The excitement and business prospects attract significant numbers of international students, with CEIBS’ MBA classes made up of about 43% foreign citizens. “People come to us, especially American students, they’re willing to take a risk, they’re willing to get out of their comfort zone,” Chen says. “We’re not going to attract all American students. There are always forward-looking students who want to enlarge their experience. Those students we want to attract.
PASSION AND OPPORTUNITY DRAW FOREIGN STUDENTS
“Some of the students just have this passion for Chinese culture. Many other students believe the Chinese economy will have a lasting impact on the world economy so they want to come here.”

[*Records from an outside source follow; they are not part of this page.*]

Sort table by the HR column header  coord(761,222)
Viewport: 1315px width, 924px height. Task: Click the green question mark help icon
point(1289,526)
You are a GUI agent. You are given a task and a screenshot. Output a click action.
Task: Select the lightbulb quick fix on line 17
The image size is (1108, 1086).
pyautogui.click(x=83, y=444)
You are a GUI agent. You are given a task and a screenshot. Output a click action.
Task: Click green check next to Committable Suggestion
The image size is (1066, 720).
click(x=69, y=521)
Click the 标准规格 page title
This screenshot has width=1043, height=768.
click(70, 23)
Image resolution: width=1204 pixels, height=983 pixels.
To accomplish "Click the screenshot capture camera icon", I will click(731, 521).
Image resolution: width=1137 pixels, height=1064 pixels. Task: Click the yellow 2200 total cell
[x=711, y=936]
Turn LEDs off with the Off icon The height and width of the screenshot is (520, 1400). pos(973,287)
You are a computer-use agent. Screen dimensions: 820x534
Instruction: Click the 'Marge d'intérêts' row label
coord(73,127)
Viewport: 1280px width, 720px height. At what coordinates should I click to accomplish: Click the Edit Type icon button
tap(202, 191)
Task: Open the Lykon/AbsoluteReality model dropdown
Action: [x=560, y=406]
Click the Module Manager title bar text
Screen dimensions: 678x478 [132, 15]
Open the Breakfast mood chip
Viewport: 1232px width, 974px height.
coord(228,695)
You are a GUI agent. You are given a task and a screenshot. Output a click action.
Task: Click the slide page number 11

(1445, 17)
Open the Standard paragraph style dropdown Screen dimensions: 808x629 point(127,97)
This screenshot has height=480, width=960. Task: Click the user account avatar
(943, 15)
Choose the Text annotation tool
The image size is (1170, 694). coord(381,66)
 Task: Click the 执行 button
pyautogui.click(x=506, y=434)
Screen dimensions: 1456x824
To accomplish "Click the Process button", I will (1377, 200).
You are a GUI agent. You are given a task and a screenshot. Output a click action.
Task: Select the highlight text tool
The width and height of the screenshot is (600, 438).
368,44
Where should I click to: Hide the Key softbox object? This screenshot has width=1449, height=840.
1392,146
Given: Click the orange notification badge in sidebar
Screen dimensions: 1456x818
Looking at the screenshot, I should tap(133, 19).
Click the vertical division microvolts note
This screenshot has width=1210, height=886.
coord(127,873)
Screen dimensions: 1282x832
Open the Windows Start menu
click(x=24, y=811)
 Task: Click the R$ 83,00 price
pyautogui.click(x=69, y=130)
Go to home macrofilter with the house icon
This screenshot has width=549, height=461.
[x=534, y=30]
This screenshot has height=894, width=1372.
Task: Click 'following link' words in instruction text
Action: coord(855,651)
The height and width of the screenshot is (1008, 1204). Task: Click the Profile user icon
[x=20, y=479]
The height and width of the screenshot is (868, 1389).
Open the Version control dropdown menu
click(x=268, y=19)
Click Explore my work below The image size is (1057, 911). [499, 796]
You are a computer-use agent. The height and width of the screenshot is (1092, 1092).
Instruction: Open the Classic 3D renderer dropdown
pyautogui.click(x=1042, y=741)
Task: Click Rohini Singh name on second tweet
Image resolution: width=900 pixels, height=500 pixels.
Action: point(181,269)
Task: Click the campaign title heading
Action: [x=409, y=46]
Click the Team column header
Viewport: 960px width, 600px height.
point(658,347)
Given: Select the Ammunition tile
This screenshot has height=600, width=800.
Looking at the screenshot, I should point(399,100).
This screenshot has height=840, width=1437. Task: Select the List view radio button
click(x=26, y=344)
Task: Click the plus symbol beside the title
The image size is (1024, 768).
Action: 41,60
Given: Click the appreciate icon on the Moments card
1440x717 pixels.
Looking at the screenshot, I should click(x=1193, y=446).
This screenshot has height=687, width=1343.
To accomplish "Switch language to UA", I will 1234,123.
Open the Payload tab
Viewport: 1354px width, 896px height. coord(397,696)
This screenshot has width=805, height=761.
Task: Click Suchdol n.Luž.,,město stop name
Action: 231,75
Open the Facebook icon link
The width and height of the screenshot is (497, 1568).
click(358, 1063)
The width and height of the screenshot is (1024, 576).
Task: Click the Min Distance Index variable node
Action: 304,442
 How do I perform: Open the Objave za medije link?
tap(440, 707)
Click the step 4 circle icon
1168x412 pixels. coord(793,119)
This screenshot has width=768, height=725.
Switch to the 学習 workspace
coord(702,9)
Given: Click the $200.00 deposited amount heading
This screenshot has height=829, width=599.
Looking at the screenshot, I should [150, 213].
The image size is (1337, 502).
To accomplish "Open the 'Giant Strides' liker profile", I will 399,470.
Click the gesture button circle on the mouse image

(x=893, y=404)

Participants in the CEIBS pre-MBA boot camp in July heard repeatedly from lecturers and multinational company representatives that an MBA from China confers specialized knowledge and training that can be attractive for multinationals trading with China and wanting to hire people into offices outside China. But for foreign students desiring to work in China right out of school, the odds show the risk: 80% of foreign grads want to stay and work in China, but only half the international graduates succeed in doing so.
“Right now (employers hiring in China) are more interested in our Chinese students than the American students,” Chen says, “unless an American student can demonstrate he or she has some unique edge Chinese students don’t have.”
For U.S. MBA students, learning Mandarin can overcome the language obstacle to a job in China, and in combination with the soft skills Americans tend to possess to a greater degree than Chinese – teamwork, people skills, communication – may make a U.S. MBA attractive in the job market, Chen says. “They’re more well rounded, I would say. That’s important. U.S. students talk better. If you can convince these companies these qualities, plus your China experience, brings them value, I think they will hire you.”
While in the MBA program, foreign students and Chinese students share knowledge of culture and business, Chen says, resulting in “tremendous learning opportunities for both sides.”